(Exercise inputs Opens)

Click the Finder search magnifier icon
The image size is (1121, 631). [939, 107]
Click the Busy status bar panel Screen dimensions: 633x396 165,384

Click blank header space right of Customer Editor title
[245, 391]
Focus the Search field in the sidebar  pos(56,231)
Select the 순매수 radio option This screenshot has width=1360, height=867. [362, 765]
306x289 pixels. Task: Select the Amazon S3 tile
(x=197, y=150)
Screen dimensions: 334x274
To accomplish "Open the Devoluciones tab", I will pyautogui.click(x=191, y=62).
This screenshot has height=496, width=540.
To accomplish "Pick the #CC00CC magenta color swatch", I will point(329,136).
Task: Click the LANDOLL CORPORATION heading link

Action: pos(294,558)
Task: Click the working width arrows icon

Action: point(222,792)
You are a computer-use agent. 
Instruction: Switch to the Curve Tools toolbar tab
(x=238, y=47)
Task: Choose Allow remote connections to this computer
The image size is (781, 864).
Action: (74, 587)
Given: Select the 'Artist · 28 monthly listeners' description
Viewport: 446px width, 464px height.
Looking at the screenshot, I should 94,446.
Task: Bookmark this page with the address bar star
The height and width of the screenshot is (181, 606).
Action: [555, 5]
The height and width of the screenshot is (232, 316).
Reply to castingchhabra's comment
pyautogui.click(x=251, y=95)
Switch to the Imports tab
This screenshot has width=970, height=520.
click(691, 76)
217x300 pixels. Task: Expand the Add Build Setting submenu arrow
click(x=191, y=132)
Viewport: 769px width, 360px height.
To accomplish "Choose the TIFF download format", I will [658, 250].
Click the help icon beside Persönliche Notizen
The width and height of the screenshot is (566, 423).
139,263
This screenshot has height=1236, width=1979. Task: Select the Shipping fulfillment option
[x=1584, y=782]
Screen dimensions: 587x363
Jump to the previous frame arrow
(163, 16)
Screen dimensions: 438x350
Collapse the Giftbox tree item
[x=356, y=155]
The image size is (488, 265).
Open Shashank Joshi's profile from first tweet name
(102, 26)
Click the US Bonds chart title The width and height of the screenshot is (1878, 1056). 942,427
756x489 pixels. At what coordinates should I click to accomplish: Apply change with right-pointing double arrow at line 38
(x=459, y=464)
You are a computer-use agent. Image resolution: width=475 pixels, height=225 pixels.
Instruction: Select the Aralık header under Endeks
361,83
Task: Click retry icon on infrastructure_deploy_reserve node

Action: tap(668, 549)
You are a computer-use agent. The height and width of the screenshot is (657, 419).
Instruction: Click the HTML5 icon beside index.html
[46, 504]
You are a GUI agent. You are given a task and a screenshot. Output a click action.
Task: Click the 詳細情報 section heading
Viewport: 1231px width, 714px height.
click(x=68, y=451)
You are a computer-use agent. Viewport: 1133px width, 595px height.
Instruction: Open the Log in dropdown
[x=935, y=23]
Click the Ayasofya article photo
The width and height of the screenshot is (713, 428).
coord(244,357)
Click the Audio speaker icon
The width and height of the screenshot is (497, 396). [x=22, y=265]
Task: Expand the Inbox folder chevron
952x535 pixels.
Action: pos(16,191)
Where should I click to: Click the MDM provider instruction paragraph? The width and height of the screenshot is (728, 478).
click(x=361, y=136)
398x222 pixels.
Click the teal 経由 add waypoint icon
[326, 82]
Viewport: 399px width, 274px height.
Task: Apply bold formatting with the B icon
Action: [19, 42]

(Exercise inputs Closes)

• Work instructions
Wherever a line above includes the string "dimensions", count it; give only the final tally.

• Answer to the exercise
4